### [Work to complete]
For the records below, report how many lines include "computer", with no accompanying text.

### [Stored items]
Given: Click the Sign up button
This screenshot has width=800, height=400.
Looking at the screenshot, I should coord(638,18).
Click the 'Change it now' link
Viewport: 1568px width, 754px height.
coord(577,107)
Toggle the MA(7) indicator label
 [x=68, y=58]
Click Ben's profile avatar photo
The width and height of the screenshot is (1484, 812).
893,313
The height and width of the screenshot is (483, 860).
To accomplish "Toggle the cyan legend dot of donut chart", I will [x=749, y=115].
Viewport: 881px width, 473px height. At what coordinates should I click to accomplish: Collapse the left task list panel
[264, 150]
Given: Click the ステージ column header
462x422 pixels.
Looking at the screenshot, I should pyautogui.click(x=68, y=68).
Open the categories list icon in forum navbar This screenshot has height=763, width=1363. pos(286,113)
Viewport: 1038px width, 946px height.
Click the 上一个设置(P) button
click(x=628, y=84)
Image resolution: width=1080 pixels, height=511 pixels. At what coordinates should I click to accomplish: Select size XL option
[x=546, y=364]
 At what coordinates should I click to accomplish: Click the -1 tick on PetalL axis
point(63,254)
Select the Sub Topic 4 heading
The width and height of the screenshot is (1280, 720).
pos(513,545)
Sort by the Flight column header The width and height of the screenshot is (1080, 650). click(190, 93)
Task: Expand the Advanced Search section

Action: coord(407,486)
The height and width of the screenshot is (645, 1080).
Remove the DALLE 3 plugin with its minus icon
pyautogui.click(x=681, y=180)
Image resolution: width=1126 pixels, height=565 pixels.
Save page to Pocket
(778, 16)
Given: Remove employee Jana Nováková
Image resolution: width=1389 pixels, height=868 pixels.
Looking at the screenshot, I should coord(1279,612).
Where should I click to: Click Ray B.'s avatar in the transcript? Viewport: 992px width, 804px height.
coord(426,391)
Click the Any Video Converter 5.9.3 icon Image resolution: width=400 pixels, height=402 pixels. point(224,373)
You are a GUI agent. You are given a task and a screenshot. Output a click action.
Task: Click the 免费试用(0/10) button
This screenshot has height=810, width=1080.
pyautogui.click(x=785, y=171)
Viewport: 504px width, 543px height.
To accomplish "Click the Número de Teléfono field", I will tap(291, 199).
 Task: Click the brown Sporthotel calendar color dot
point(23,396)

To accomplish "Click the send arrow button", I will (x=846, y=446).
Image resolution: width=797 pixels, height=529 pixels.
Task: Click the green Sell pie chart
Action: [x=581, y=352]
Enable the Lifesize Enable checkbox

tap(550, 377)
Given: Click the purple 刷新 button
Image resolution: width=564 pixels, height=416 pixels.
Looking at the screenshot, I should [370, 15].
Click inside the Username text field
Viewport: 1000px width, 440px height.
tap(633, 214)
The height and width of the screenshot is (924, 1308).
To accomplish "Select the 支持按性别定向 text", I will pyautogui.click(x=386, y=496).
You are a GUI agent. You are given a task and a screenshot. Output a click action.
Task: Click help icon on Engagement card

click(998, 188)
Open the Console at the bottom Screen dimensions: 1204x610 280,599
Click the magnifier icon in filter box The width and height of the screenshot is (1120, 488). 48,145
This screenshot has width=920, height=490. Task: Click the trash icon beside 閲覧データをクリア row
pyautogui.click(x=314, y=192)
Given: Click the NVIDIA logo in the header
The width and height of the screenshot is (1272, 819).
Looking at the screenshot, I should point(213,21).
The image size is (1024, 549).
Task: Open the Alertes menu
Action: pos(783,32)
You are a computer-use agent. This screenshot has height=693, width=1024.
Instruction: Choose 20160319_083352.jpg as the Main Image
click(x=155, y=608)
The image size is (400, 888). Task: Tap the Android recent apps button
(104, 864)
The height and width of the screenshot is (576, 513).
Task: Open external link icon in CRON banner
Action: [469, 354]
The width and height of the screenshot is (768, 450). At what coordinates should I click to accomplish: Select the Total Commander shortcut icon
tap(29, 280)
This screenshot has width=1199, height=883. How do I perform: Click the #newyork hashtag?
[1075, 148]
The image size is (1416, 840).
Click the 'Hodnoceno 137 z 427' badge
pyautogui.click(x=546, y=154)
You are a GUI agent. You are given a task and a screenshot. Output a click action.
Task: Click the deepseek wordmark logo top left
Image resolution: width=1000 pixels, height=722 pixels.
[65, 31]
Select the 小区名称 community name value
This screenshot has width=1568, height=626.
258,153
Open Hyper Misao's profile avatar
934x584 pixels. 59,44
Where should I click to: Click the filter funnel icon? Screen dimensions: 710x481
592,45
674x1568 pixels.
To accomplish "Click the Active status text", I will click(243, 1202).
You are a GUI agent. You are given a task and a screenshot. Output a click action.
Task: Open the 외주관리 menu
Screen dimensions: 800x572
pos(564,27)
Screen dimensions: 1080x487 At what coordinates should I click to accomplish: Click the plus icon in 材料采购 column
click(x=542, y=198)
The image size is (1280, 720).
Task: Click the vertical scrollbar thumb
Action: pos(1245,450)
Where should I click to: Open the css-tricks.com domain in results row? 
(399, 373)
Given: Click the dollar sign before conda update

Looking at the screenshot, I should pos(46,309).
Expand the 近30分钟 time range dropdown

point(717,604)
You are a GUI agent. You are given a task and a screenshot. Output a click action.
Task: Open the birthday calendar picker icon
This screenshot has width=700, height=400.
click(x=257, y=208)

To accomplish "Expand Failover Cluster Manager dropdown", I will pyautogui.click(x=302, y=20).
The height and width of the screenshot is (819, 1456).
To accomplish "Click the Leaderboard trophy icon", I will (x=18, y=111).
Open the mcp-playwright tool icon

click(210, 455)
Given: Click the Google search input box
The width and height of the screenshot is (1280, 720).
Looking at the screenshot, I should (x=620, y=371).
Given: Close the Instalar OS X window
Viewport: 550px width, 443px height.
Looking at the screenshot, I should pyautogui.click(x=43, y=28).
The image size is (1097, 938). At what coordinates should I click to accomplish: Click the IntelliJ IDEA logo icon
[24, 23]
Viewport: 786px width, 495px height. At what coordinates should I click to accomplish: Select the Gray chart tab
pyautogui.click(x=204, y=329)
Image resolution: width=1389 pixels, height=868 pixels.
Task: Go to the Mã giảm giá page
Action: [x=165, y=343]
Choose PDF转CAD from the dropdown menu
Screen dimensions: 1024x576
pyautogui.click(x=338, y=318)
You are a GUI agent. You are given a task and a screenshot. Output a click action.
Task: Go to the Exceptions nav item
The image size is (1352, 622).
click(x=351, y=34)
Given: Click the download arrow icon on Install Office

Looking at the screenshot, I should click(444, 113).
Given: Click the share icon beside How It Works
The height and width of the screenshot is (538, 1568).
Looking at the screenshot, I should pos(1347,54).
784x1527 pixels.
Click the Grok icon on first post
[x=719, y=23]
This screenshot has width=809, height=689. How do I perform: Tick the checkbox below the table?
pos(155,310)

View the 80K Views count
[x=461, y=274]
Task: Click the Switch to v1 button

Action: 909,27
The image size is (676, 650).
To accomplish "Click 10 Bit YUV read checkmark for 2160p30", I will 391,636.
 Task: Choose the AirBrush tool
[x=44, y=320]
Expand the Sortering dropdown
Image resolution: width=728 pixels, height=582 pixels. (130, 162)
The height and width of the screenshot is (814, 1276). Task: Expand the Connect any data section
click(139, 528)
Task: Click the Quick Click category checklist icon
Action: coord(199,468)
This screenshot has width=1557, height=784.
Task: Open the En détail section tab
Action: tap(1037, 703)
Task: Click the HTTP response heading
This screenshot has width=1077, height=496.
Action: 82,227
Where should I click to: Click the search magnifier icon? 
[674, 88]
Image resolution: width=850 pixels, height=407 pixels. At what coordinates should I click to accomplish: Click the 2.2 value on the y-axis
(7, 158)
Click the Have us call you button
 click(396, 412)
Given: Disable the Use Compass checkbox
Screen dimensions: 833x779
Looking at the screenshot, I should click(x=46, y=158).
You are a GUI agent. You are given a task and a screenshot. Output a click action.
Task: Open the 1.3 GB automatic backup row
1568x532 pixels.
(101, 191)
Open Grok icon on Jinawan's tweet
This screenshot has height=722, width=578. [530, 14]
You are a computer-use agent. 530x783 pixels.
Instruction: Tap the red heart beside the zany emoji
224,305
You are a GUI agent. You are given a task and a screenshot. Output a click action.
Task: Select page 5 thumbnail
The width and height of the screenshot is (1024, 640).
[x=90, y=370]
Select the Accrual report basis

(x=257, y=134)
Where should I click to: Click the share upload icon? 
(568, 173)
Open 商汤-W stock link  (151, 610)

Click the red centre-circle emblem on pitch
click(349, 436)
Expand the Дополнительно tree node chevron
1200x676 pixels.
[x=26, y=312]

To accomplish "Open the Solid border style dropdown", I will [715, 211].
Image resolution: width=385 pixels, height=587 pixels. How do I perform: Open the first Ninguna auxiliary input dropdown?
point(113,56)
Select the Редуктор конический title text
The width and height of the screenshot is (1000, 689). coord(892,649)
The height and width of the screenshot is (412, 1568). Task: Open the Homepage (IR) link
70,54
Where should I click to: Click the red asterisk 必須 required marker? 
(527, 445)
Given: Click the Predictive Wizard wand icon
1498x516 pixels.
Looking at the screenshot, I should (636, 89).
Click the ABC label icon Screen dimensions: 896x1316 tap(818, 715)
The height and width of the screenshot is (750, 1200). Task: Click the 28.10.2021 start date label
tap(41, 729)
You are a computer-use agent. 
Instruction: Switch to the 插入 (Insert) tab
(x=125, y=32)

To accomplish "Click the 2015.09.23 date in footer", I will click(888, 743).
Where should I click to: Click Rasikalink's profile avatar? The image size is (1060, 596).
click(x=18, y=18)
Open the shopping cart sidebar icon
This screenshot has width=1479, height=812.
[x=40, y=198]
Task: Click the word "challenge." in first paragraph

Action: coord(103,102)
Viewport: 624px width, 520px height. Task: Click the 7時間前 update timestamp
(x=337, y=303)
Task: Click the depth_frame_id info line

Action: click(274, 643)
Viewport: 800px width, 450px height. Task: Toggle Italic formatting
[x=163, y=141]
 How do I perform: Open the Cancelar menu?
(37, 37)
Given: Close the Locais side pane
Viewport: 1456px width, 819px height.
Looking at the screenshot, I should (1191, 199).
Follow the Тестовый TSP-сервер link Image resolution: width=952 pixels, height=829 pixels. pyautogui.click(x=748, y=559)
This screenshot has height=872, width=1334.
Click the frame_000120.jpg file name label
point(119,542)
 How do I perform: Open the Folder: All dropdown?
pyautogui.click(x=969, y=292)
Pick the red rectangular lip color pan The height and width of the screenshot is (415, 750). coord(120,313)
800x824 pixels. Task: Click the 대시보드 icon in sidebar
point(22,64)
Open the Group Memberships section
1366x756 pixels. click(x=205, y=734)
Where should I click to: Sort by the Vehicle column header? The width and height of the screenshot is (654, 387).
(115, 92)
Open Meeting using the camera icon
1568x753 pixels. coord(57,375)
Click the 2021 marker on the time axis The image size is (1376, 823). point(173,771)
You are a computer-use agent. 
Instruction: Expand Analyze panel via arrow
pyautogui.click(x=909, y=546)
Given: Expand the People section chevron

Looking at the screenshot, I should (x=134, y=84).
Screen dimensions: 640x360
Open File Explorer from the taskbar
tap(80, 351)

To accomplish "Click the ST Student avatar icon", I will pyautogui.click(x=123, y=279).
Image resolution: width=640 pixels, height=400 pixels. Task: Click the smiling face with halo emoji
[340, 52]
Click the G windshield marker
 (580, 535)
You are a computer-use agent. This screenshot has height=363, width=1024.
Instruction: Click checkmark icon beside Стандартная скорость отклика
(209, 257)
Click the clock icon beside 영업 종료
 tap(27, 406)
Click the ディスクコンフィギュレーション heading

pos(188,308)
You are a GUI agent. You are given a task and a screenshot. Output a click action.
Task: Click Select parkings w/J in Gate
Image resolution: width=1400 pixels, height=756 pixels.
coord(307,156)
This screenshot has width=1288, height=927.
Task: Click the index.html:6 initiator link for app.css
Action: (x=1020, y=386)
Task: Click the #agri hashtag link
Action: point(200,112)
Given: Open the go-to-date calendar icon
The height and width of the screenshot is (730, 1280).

### [Completed exercise]
5